Figure 1. Distribution of centrality metrics in single-cell gene co-expression networks with CD27, CTLA4, or PD1 ranked within the top 10th percentile. Each subplot represented a centrality metric: (A). Degree centrality; (B). Closeness centrality; (C). Betweenness centrality; (D). VoteRank centrality. Each violin plot showed the distribution of the centrality metric in one specific network: I. T-cell PBL gene co-expression network in normal samples. II. T-cell PBL gene co-expression network in NSCLC patients. III. T-cell gene co-expression network in NSCLC tumors.

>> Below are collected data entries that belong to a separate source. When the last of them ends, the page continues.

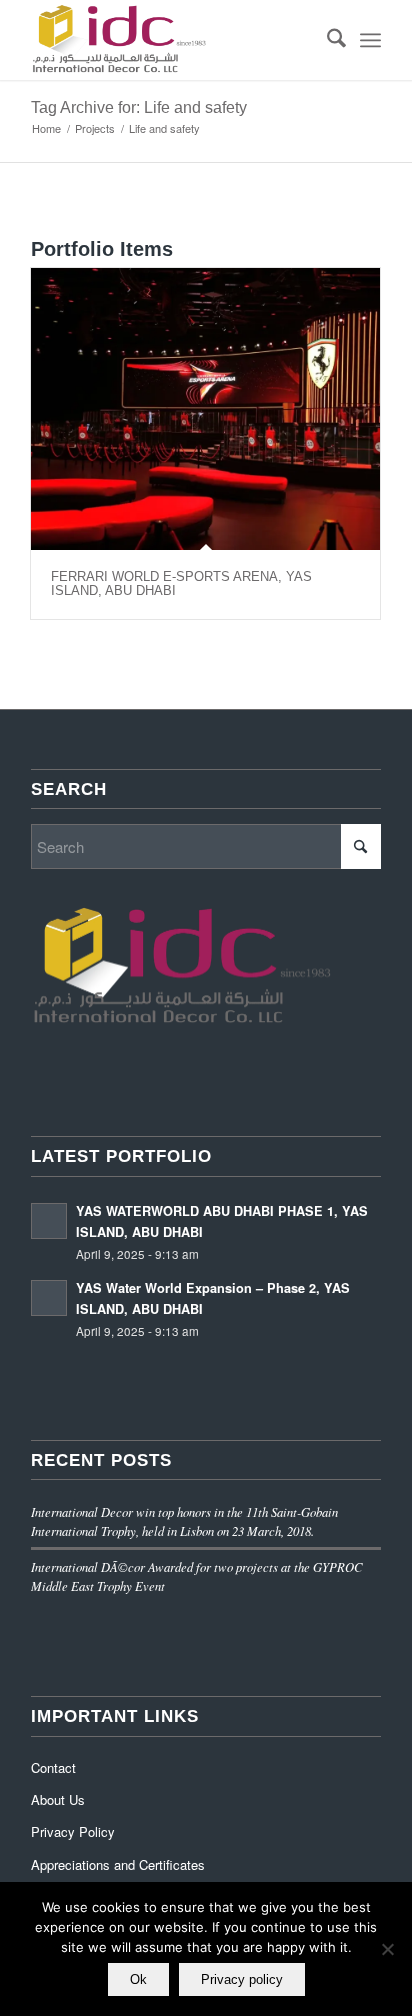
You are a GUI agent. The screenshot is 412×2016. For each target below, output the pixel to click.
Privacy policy (242, 1979)
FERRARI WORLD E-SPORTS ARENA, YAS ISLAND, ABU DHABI (181, 583)
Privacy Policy (73, 1831)
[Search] (326, 40)
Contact (53, 1767)
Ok (138, 1979)
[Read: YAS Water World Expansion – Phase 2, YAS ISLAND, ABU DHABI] (49, 1298)
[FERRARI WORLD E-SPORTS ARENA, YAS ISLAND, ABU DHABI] (205, 409)
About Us (58, 1799)
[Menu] (370, 40)
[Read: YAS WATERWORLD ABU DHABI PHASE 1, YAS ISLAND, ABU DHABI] (49, 1221)
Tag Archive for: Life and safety (139, 107)
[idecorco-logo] (171, 40)
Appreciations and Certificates (118, 1864)
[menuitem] (326, 40)
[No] (387, 1949)
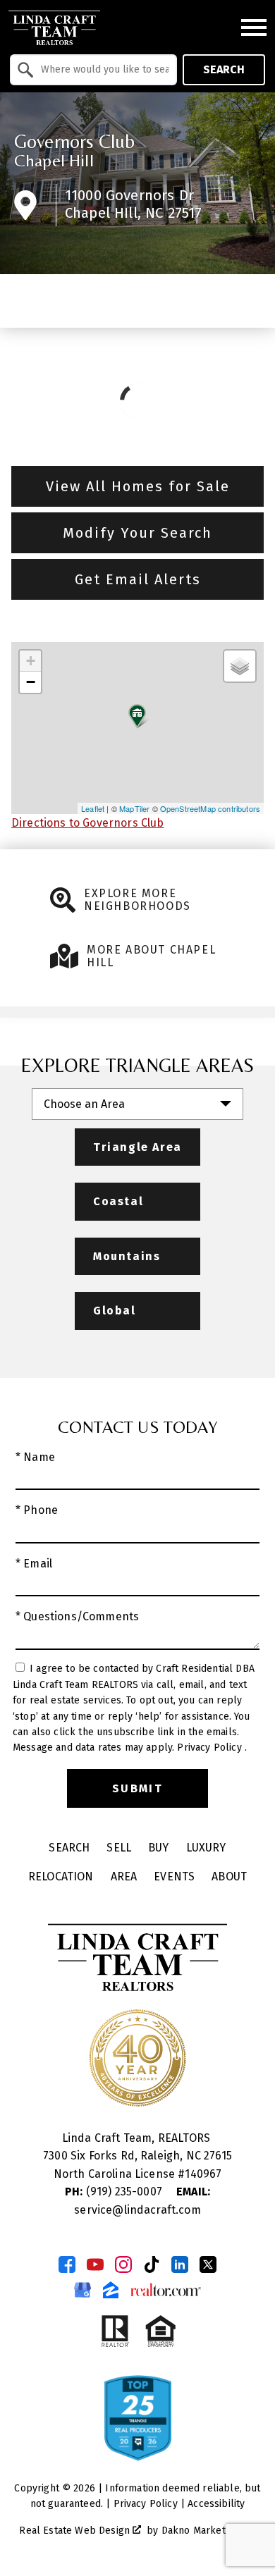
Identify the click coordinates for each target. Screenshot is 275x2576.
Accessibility (216, 2504)
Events (174, 1876)
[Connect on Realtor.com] (165, 2289)
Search (224, 69)
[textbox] (102, 70)
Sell (118, 1847)
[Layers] (239, 666)
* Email (34, 1563)
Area (124, 1876)
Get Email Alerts (138, 579)
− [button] (30, 682)
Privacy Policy (210, 1748)
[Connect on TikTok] (151, 2264)
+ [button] (30, 661)
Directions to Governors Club (87, 823)
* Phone (37, 1510)
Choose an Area (84, 1104)
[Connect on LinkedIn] (179, 2264)
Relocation (61, 1876)
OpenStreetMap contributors (210, 808)
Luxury (206, 1847)
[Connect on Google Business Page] (82, 2289)
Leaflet (92, 808)
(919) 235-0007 (115, 2191)
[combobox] (93, 69)
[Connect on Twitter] (208, 2264)
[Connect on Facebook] (67, 2264)
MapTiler (134, 808)
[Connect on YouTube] (95, 2264)
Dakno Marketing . (207, 2531)
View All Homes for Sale (138, 486)
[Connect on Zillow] (110, 2289)
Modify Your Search (137, 532)
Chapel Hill (54, 160)
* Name (35, 1457)
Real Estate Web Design (76, 2531)
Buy (158, 1847)
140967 (203, 2174)
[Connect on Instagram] (123, 2264)
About (229, 1876)
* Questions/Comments (77, 1616)
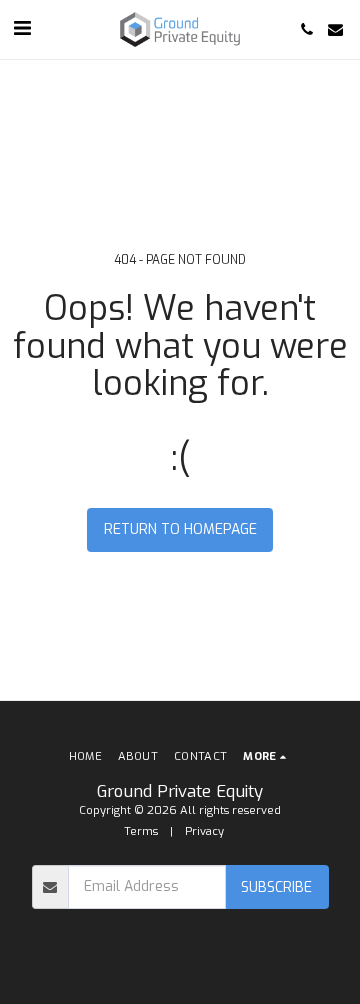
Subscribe (276, 887)
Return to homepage (180, 529)
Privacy (204, 831)
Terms (141, 831)
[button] (22, 28)
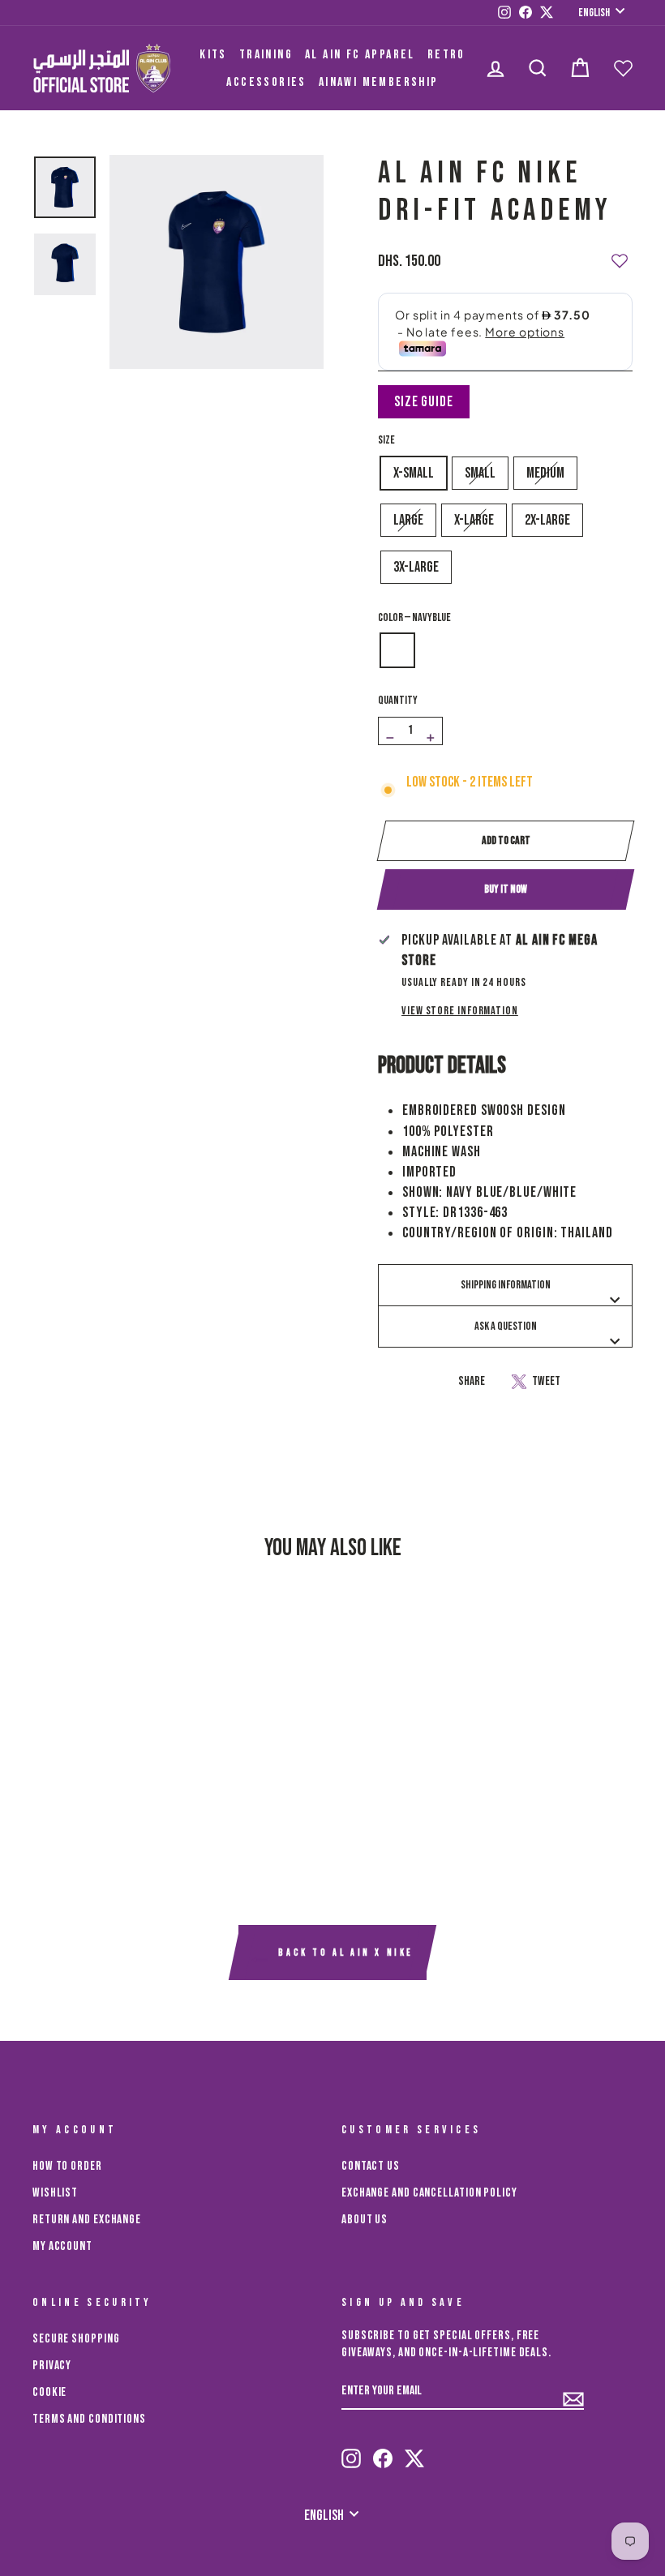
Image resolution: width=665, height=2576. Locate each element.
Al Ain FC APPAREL (360, 54)
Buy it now (505, 889)
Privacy (51, 2365)
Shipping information (506, 1285)
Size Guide (423, 401)
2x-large (547, 520)
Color (414, 617)
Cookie (49, 2392)
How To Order (67, 2166)
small (480, 473)
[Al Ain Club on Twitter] (414, 2451)
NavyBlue (397, 650)
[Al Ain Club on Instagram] (351, 2451)
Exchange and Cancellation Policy (429, 2193)
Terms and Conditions (89, 2419)
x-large (474, 520)
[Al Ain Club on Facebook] (383, 2451)
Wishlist (55, 2193)
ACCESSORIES (266, 82)
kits (213, 54)
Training (266, 54)
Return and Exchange (86, 2219)
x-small (413, 473)
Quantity (398, 700)
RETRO (446, 54)
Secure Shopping (76, 2339)
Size (386, 440)
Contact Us (370, 2166)
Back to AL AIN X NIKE (344, 1953)
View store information (459, 1011)
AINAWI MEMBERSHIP (379, 82)
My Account (62, 2246)
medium (545, 473)
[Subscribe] (573, 2392)
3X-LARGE (416, 567)
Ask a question (505, 1326)
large (408, 520)
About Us (364, 2219)
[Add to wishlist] (620, 254)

In a previous study, we identified a gene co-expression network missing in NSCLC tumor B cells using PLBINs
[73][92]. Genes in this network either promote proliferation in human NSCLC epithelial cells or are indicative of NSCLC patient outcomes at both mRNA and protein expression levels in bulk tumors. These network genes were associated with drug response to 10 therapeutic regimens in 135 human NSCLC cell lines. Based on this single B-cell co-expression network, we discovered tyrosine kinase inhibitor lestaurtinib as a new drug option for treating NSCLC
[73]. Here, we examined if this clinically relevant single B-cell network had higher average centrality compared with 1000 random networks with the same number of genes selected from the genome. The results showed that the previously published B-cell network had significantly higher average centrality (
p < 0.05) than 1000 random networks selected from genome-scale single B-cell networks in tumors and NATs, single T-cell PBL networks in NSCLC patients and healthy donors, and T-cell network in NSCLC tumors (
Figure 2). These results support the relevance of single-cell network hub genes in tumor biology.
Figure 2. The comparison of centrality metrics of our published single B-cell network vs. randomly selected networks with the same number of genes. The p values showed the percentage of randomly selected genes having a higher ranked average centrality metric than the clinically relevant single B-cell network. Each column in the plot showed a centrality metric: I. Degree centrality; II. Eigenvector centrality; III. Closeness centrality; IV. Betweenness centrality; V. VoteRank centrality. Each row represented a single-cell gene co-expression network constructed in normal PBL T cells, NSCLC PBL T cells, tumor infiltrating T cells, normal B cells, and tumor infiltrating B cells, respectively. NS: not statistically significant.